7- Kurban derisini evinde seccade ve benzeri bir demirbaş eşyası yapmak caiz ise de, münasip olanı, daha uygun olanı bir fakire, bir hayır kurumuna, bir vakfa tasadduk etmektir. Allah Teâlâ’ya kurbiyyet (yakınlaşmak) için kesmiş olduğu kurbanının deri ve kellesini İslam’a karşı, kurban kesilmesine karşı ve İslam’ın yasakladığı, haram kıldığı yerlerde kullanacak kişi ve kurumlara asla kaptırmamalıdır.
8- Bir kimse, sevabını bağışlamak üzere, ölen bir yakını için, bayram günlerinde kurban kesebilir.Ölü için kesilen kurban arefe günü değil, bayram günlerinde kesilir. Kurban ölen kişinin, ölmeden önce emretmesiyle kesilmiş ise, bu kurbanın etinden, kesen kişiler yiyemez. Tamamı tasadduk edilir. Ölünün emriyle değil de vârisler kendiliğinden keserlerse etinden yiyebilirler.
10- Bir veya birkaç kişi kurban niyeti ile bir sığır veya deve satın alsalar. Ancak bu kurbanlığı alırken yalnız kendileri için kesmek niyeti olmasa, o kurbanlığa başkalarını da ortak edebilirler. Ancak kurbanlık alınırken, yalnız kendileri için kesmeyi niyet ederlerse sonradan ortak yaptıkları kişi veya kişilerden aldıkları miktarı tasadduk etmeleri gerekir. Bu hususta uygun olan, kurban alınmadan önce ortaklar kaç kişi olarak kesecekleri kesin olarak belirlenmeli, ya beraberce ya da aralarından birine vekalet verilerek kurban alınmalıdır.

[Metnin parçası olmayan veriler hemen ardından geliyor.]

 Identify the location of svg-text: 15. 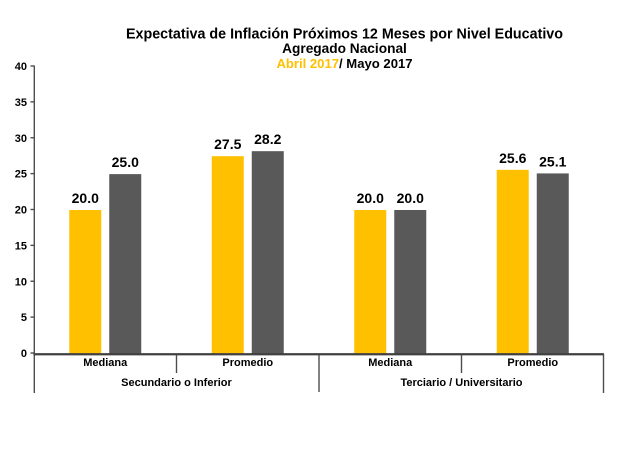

11- Bir kişi, bir hayvanı belirleyip şu hayvanı satın alacağım dese, sonra da hayvanın sahibi ile hayvan kesildikten sonra etini tartıp kaç kilo gelirse, kilo başına anlaşacağımız fiyattan parasını vereceğim diye pazarlık yapsa ve bunun üzerine anlaşsalar, böyle bir kurban caiz olmaz. Her ne kadar kurbanlık hayvan belirlenmiş ise de:
a- Fiyatı belli değildir. b- Kurbanlık üzerinde mülkiyet kesinleşmemiştir. c- Sünnette yeri yoktur.
Ancak kurbanlık canlı olarak tartılıp, kilo üzerinde pazarlık yapılarak satın alınabilir. Bu caizdir.
12- Kurbanın hissedarları, kurban etini tahmini olarak taksim edemezler. Tartarak taksim etmeleri gerekir. Tahminen taksim etseler, sonra da aralarında helalleşseler yine caiz değildir.
13- Ortakların hepsinin Müslüman olması ve kurban niyeti ile kesmeleri gerekir. Ortaklardan biri gayri müslim olsa veya et niyeti ile ortak olsa, hiçbirinin kurbanı olmaz.
14- Ortaklardan birisi kurban kesilmeden önce ölse, ölenin varisleri diğer ortaklara, onun yerine kesmelerini söyleseler ve kurban kesilse hepsinin kurbanı sahihtir. Şayet ortaklar varislerden izin almadan keserlerse kurbanları geçerli olmaz.
15- Ortaklardan her biri veya bir kısmı çeşitli kurbanlara niyet edebilirler.
Meselâ: Bir kaçı kurban bayramı günlerinde kesilmesi vacip olan kurbana, bir başkası adak kurbanına, başka biri hacc-ı temettu veya hacc-ı kıran için kesilmesi gereken kurbana niyet ederek kurbanlık bir sığır ve deveyi müştereken kesebilirler.